What’s Your Flatulence Suffering Preference?

A Long Poot or a Short Toot?Pumping Truck
The smell was putrid, foreign, the caller said. 

The strange odor, which emanated from somewhere on the college campus, stung the nostrils of the untrained and the unsuspecting.

But mostly the smell, characteristic of rotten eggs, was making people afraid.
What is it? What can it be?

The students wrongly assumed the awful smells were from hazardous chemicals. Someone called in a Hazmat team, and buildings were evacuated.

Such circumstances can cause people to panic, and promote hysteria, even.  It’s a troubling scenario, particularly in this case, because there was little to worry about. The smell, though odd and malodorous, was a relatively normal one, emitted with the pumping of a large grease interceptor.

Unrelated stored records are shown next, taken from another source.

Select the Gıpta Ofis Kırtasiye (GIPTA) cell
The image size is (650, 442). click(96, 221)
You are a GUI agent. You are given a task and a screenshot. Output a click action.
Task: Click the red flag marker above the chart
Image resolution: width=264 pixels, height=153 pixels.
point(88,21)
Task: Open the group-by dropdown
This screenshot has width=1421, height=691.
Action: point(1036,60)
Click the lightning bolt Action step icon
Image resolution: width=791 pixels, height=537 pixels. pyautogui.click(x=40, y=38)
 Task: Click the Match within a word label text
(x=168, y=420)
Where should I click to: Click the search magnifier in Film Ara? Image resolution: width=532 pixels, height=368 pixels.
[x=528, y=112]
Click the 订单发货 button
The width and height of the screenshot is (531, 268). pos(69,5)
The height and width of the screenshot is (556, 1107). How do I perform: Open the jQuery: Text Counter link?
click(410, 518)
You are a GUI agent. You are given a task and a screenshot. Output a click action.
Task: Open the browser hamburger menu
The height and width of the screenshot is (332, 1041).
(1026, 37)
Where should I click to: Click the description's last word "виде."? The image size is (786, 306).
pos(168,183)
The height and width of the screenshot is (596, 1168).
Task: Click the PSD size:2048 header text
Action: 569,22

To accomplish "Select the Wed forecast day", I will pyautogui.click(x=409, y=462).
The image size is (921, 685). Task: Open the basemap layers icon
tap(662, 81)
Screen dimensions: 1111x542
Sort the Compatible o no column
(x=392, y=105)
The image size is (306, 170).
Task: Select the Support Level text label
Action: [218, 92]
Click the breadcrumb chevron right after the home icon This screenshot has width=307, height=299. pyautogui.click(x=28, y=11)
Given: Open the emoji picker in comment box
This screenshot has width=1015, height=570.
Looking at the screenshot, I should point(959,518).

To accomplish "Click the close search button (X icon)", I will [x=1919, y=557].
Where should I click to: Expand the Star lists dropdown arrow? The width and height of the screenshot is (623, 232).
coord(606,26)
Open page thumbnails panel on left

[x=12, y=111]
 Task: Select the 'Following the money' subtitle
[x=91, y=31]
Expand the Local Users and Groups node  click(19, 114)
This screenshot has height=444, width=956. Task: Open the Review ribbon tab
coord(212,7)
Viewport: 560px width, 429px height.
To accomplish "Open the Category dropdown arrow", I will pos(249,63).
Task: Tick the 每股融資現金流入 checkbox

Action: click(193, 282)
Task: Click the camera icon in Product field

It’s also a smell that is mostly preventable.

Of the calls we receive, some of the most urgent refer to the servicing of large, conventional 1,000- to 5000-gallon grease traps on college campuses or in crowded downtowns. 

But new technologies, such as Trapzilla, help schools, businesses and other entities meet community standards and keep odors to an acceptable minimum.

Grease separators are pumped every few months, meaning food scraps and grease products have considerable time to degrade. 

Many factors, including the size and design of the separator, influence the degradation process. The inherent odors stay confined to the separator until its contents are disturbed.  At this point, the entrained gases, such as hydrogen sulfide — the rotten eggs smell — transition from a solution state to a gaseous state. 

That’s bad news for our nostrils, but the force multiplier is found in the pump truck’s vacuum system.  The person pumping the grease trap “slurps” the trap much like your home wet-vac slurps a spill.  The velocity of the air suction brings the slurped liquid to the vacuum truck’s tank. The liquid falls into the tank, and the air is expelled from the top of the tank. 

Can you smell that?

It was that expelled air, coming from a grease receptor being serviced in the dining hall, that had students scurrying from campus. 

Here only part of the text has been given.